An Android Trojan program originally designed to steal mobile banking credentials from Russian users was recently retrofitted with ransomware functionality and has started infecting users in the U.S., using photos of its victims to intimidate them into paying a fictitious FBI fine.
Known as Svpeng, the Trojan program was first detected almost a year ago targeting customers of Russia’s three largest banks, according to security researchers from antivirus vendor Kaspersky Lab. Its initial variants detected when users opened the targeted mobile banking apps and displayed a fake login screen to capture log-in credentials. A similar technique was used to collect credit card details when users opened Google Play.
“At the beginning of 2014, we detected a new modification of Svpeng with ransomware capabilities,” said Roman Unuchek, a senior malware analyst at Kaspersky Lab, in a blog post Wednesday. “When instructed by its server, the malware attempted to block the user’s phone and display a message demanding payment of a US$500 ‘fee’ for alleged criminal activity.”
That ransomware function was further improved and at the beginning of June a new variant of Svpeng was identified on mobile phones outside of Russia. Ninety-one percent of users affected by the new version were based in the U.S., but the malware also infected devices in the U.K., Switzerland, Germany, India and Russia, Unuchek said.
Upon installation, the new Svpeng modification claims to perform a device scan and displays a fake notification from the FBI warning the user that the device was used to visit porn websites and has downloaded “prohibited content.”

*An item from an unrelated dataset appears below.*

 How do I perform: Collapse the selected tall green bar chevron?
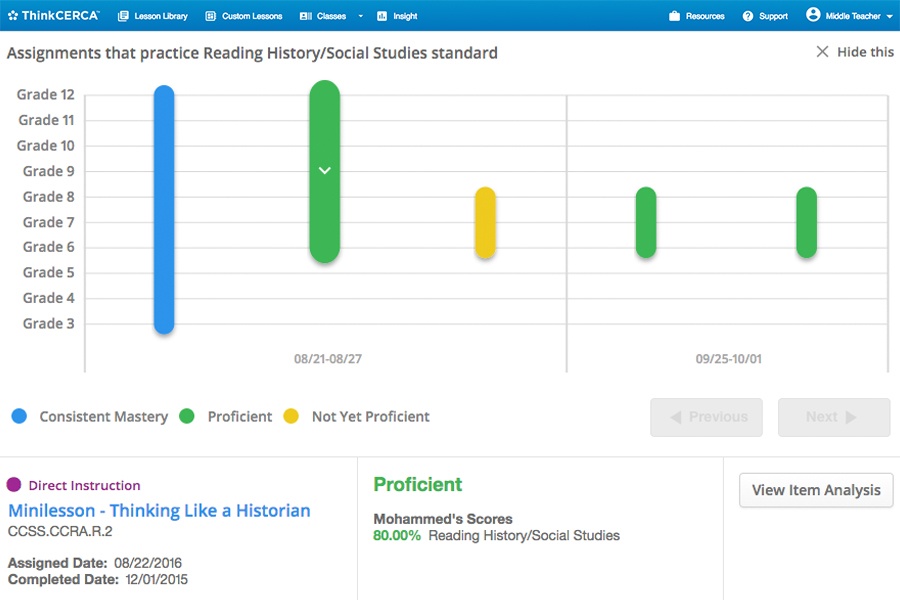click(x=324, y=171)
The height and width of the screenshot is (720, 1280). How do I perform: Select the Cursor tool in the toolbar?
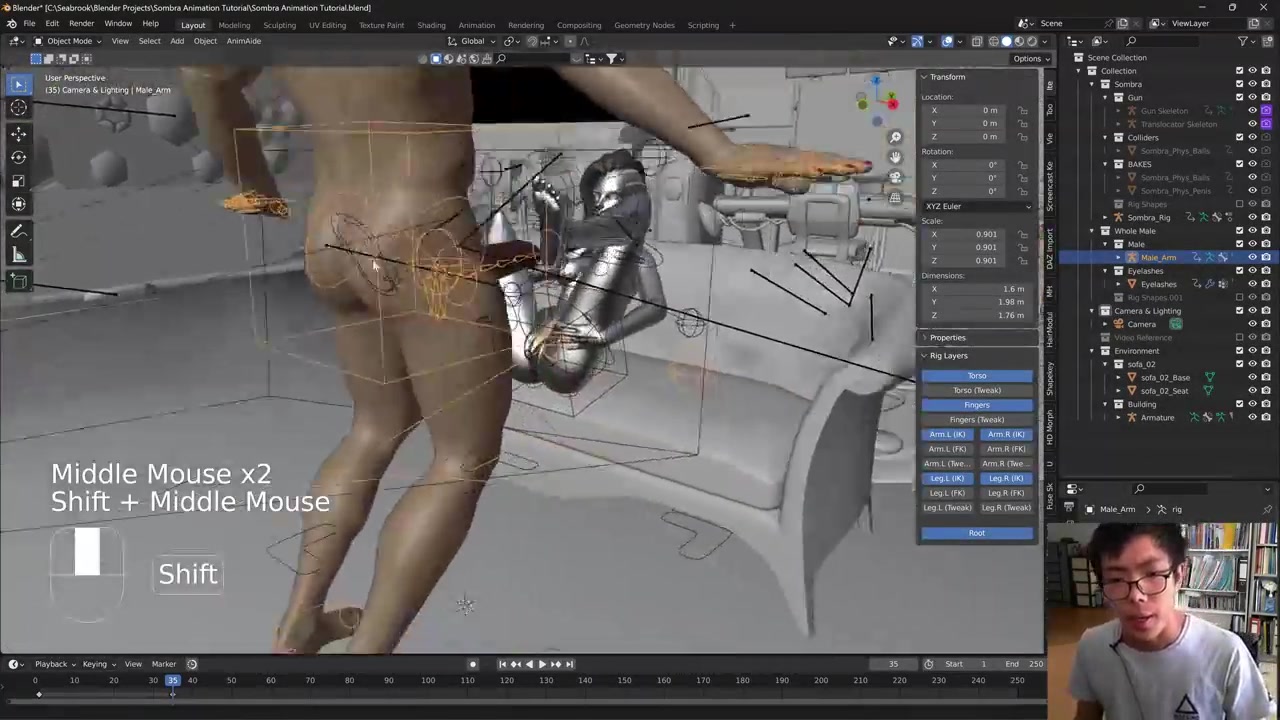[18, 108]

The malware then blocks access to the device’s usual functions and asks the owner to pay a fine of $200 through a payment service called MoneyPak. The rogue warning includes a photo of the phone owner taken automatically with the device’s camera—an obvious attempt at intimidation.
“When it comes to ransomware Trojans, the new modification of Svpeng stands out for its wholly new implementation of standard features—it completely blocks the mobile device, even making it impossible to invoke the menu to switch off or reload the device,” Unuchek said. “The victim can turn off the device by pressing the on/off button for a few seconds, but the Trojan immediately starts working as soon as the device is switched on again.”
The malware’s code includes references to a Java class called Cryptor, suggesting that Svpeng might start encrypting files in the future, a technique increasingly used by ransomware threats for both Windows and Android.
An Android Trojan program called Android/Simplocker.A, found recently by security researchers from ESET, encrypts files stored on an infected phone’s SD memory card and asks for money to restore them.
The new Svpeng variant doesn’t steal mobile banking credentials, but there are indications that this feature is being planned. The malware checks to see whether mobile banking apps from several U.S. financial institutions including American Express, Citibank, Chase Bank, Wells Fargo, Bank of America, TD Bank and BB&T are installed on the affected devices and uploads the scan results to its command-and-control server.
“The cybercriminals are probably just gathering statistics about the use of these apps on infected devices,” Unuchek said. “Considering that Svpeng is, first and foremost, a banking Trojan, we can expect to see attacks on the clients of these banks who use mobile apps to manage their accounts.”